Perché è importante il gioco nella psicoterapia con i bambini.
- Alessandra Trillo
- 2 set 2022
- Tempo di lettura: 2 min
Aggiornamento: 8 set 2022

“Sento la voce di papà uccellino, sta morendo, e dobbiamo salvarlo. Apriamo la finestra, la bambina dice di vederlo in mezzo alla strada, lo salviamo con un retino “fantasma”. Mi dice che papà uccellino si è salvato, è fuori casa, e ci ha ringraziato per averlo salvato” (Eleonora, 4 anni)
Questo è uno stralcio di una seduta con una bambina che chiamerò Eleonora di quattro anni, arrivata in consultazione a causa di una separazione conflittuale tra i genitori. La bambina viene descritta dalla madre come buona e che gioca con tutti, “ma ogni tanto ha degli scatti di rabbia e aggressività da non riuscire a contenere”, “è diventata rabbiosa, mi tira calci e mi dice di andare via”.
Dalla seduta di psicoterapia descritta all’inizio, esattamente da quel giorno, ho potuto conoscere il mondo interno della bambina, popolato da oggetti buoni e cattivi; di emozioni, e ricco di fantasia. La possibilità di cooperare insieme nel gioco, ha permesso l’emergere di rappresentazioni che, con Eleonora, si sono trasformate in vere e proprie fantasticherie ricreate all’interno della stanza d’analisi, fatto solo di immaginazione. Il gioco della bambina sembra riflettere la realtà familiare, il papà uccellino “arriva” sempre nella stanza d’analisi morente e bisognoso di cure materne, e tutte le tematiche che sono emerse durante le sedute di terapia sembrano corrispondere alle difficoltà dei genitori ad accedere al loro ruolo parentale.
La bambina nel gioco salva il papà uccellino che si trova fuori, “per strada” da solo e senza famiglia, tocca ad Eleonora salvarlo a dargli tutte le cure di cui ha bisogno, fargli da mangiare, lavarlo e metterlo a letto.
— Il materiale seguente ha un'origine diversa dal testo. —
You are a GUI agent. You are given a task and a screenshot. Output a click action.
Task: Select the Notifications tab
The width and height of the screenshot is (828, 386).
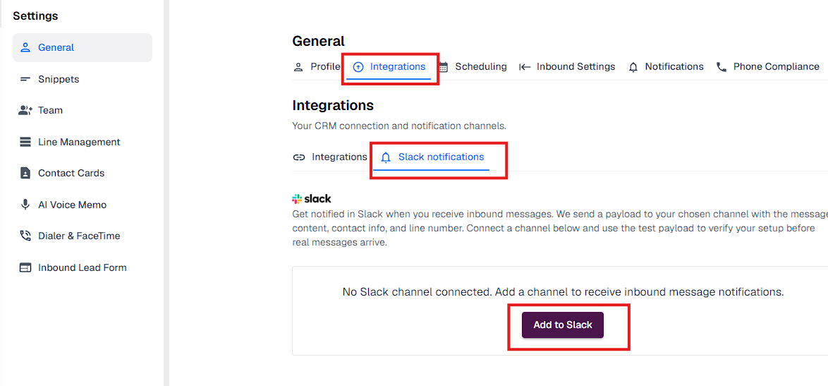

I genitori sono così presi dal loro conflitto, dalle loro emozioni distruttive che la bambina è messa in secondo piano, è una “bambina non vista”.
Attraverso il gioco il bambino riesce a dare una espressione simbolica, che con il linguaggio non riesce a comunicare, cioè il bambino proietta nei giochi tutto il suo mondo interno e mette in scena i suoi meccanismi di difesa. Un bambino in età prescolare e scolare non è in grado di comunicare verbalmente le sue problematiche e drammi.
Winnicott (1971) afferma “se il terapeuta non può giocare, significa che non è fatto per questo lavoro. Se il paziente non può giocare, bisogna far qualcosa per permettergli di avere la capacità di giocare, dopo di che lo psicoterapeuta può cominciare. Se il gioco è essenziale è perché in esso il paziente è creativo.”[1]
Il gioco e la sua relativa interpretazione dalla mia parte, ha permesso alla bambina di dare un nome al suo disagio, difficoltà, e dare una reale riflessione ai genitori sul loro ruolo e sull’importanza di mantenere coesa la famiglia.
Cari genitori, mettere da parte i vostri rancori, dispiaceri, emozioni negative che non servono. Guardatevi al di fuori e guardate i vostri figli. Loro hanno solo bisogno del vostro amore e tempo.
[1] Winnicott D.W (1971) Gioco e realtà, ed.it Armando, Roma 1995.